2-Macs-Ranch-Sub-Sandwich

2 Mac’s Ranch Mississippi Pot Roast & Sub Sandwich

March 24, 20261 min read

2 Mac’s Ranch Mississippi Pot Roast & Sub Sandwich

2 Macs Ranch Mississippi Pot Roast & Sub Sandwich

Fall-apart chuck roast slow-cooked with pepperoncini and ranch seasoning, piled high on a toasted hoagie with melted cheese and au jus for dipping. Pure East Texas comfort food.

Ingredients

  • 1 (3–4 lb) 2 Mac’s Ranch Chuck Roast

  • 2–3 tablespoons The Milk Barn Ranch Seasoning Blend

  • 1 (16 oz) jar chopped pepperoncini (with juice)

  • 1 stick butter (optional but traditional)
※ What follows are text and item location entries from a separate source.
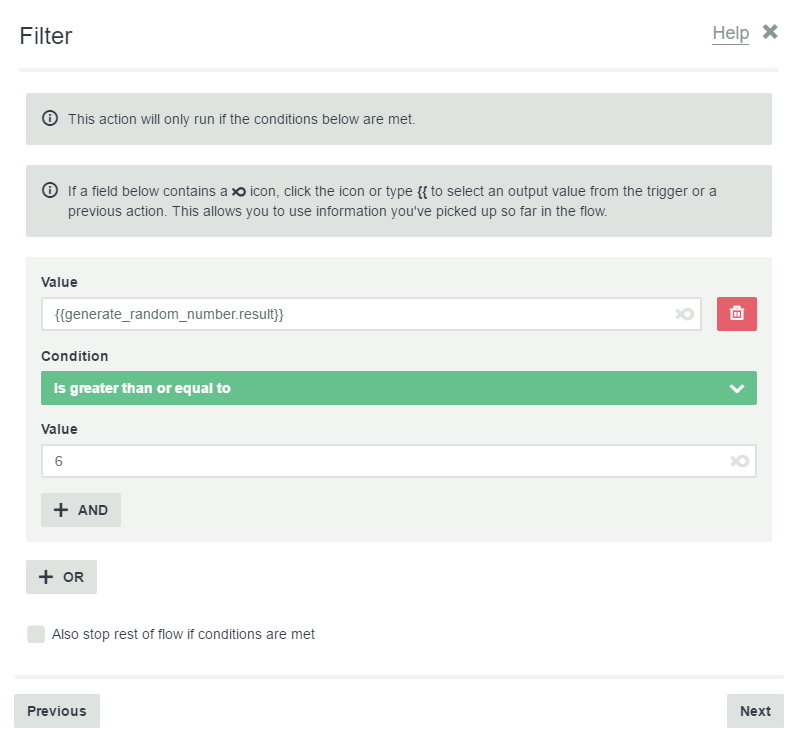Image resolution: width=798 pixels, height=742 pixels.
Task: Add an AND condition
Action: 81,510
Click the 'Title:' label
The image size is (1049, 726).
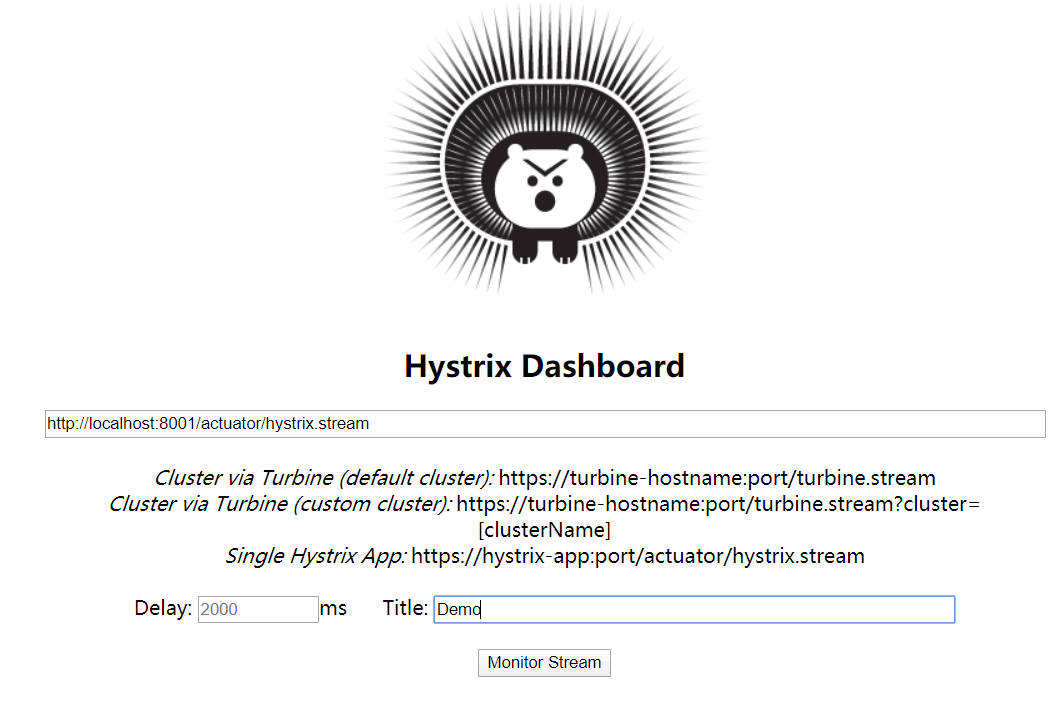coord(405,608)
  • Shredded Jack or smoked Gouda

  • Four to six, 2 Mac’s Ranch Hoagie Rolls

Steps

  1. Prepare the Roast

    Place the chuck roast in a slow cooker or Dutch oven.

    Sprinkle generously with The Milk Barn Ranch Seasoning

    Blend (usually 2 Tbsp is plenty)

  2. Add Pepperoncini

    Pour up to the entire jar of chopped pepperoncini

    (including juice) over the roast.

    Add butter on top if using.

  3. Slow Cook to Perfection

    • Slow Cooker: Cook on LOW 8 hours or HIGH 5–6 hours

    • Dutch Oven: Cover and bake at 300°F for 3–4 hours

    Cook until the roast is fork-tender and shreds easily.

  4. Shred & Rest

    Shred the beef directly in the juices. Let rest 15 minutes to

    absorb flavor.

  5. Build the Hoagies

    Lightly toast 2 Mac’s Ranch Hoagie Rolls.

    Pile high with shredded pot roast and spoon extra juices

    over the top. And top with shredded cheese,

  6. Serve with Au Jus

    Strain some of the roast juices into small bowls for dipping.

Notes

Chuck roast is the move here — it has the right fat content to stay juicy through a long cook. Don't be tempted to drain the pepperoncini juice before adding it. That brine is what gives Mississippi Pot Roast its signature tangy depth. Smoked Gouda from The Milk Barn melts beautifully on these.